[Items from a dataset]
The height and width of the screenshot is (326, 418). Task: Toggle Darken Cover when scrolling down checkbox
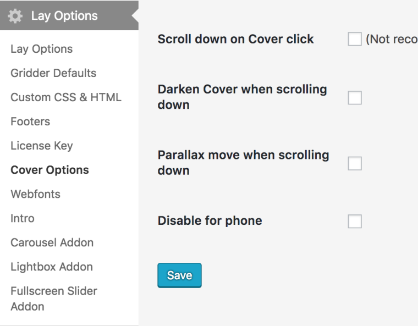[355, 98]
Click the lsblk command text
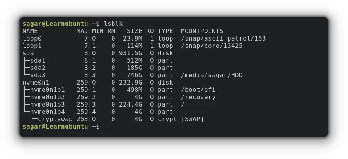Viewport: 348px width, 159px height. (x=113, y=24)
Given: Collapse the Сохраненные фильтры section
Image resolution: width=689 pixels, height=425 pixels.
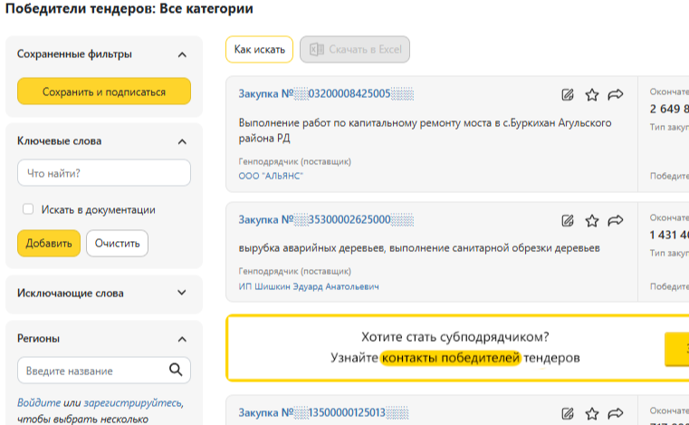Looking at the screenshot, I should [x=182, y=54].
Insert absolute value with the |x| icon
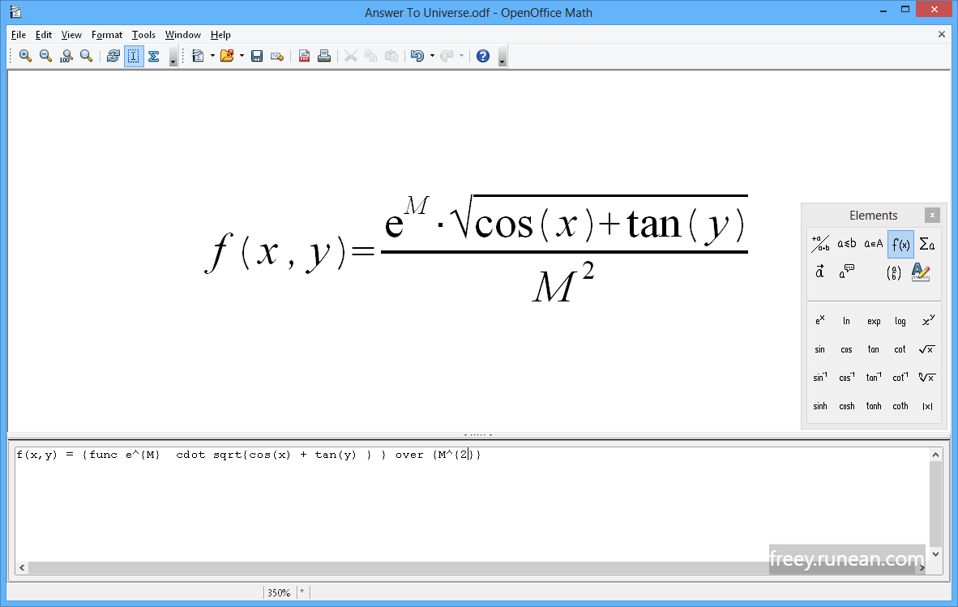The image size is (958, 607). pyautogui.click(x=926, y=406)
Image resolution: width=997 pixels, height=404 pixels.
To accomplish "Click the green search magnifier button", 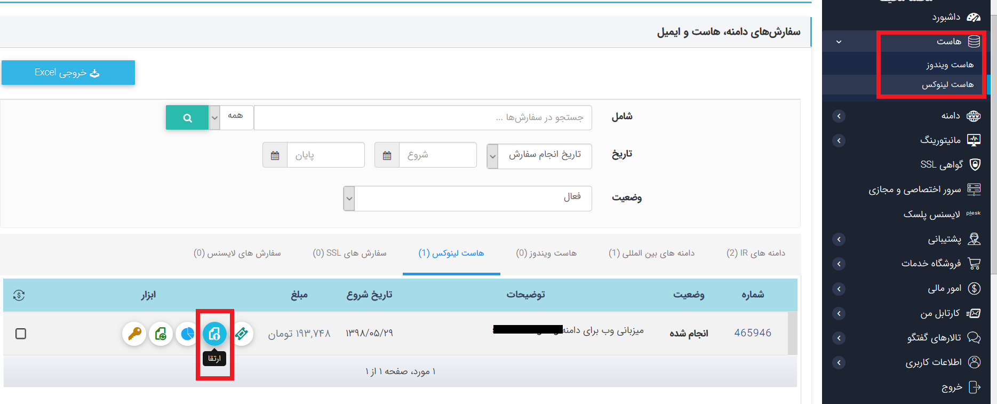I will pos(187,118).
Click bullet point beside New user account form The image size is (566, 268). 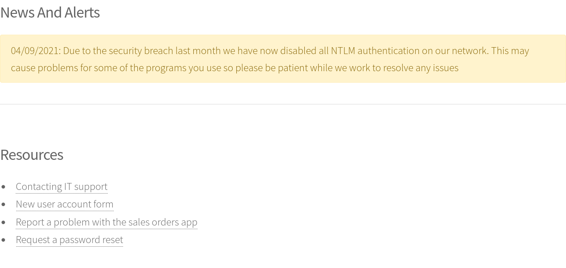click(x=4, y=205)
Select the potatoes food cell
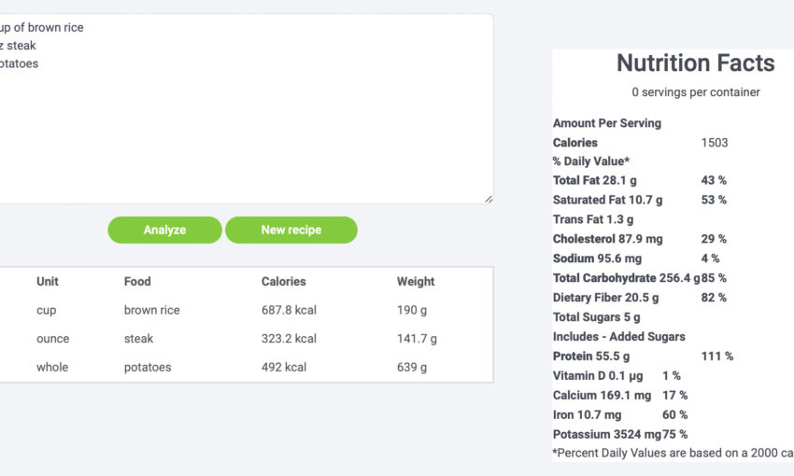 click(148, 367)
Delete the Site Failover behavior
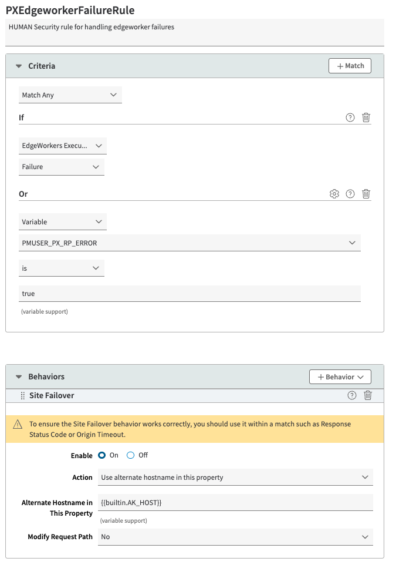This screenshot has width=396, height=565. tap(368, 395)
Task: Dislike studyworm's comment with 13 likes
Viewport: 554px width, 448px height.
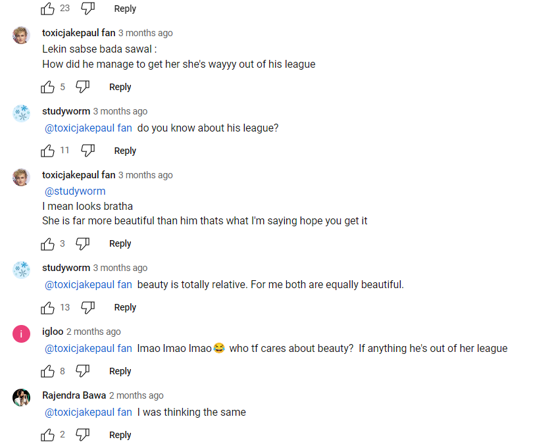Action: click(x=88, y=308)
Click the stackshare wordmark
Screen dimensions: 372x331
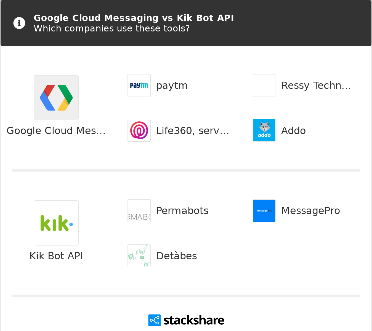pos(194,320)

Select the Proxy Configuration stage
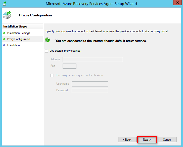click(x=19, y=39)
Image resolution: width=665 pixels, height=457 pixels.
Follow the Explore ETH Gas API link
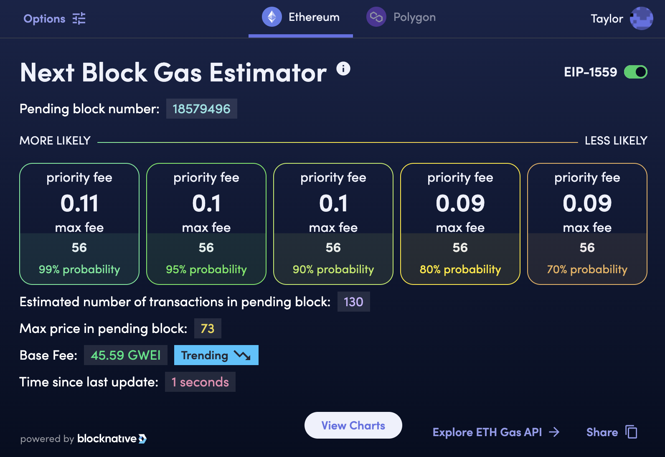point(496,432)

__WRITTEN EXERCISE__.
Please copy out the part that opens with the line containing "Image resolution: width=665" and closes with the last of the rows, giving every line in full and increasing each answer coordinate by 9. Leave the pictures out.

__RESULT OF THIS EXERCISE__.
Image resolution: width=665 pixels, height=457 pixels.
Follow the Explore ETH Gas API link
point(505,441)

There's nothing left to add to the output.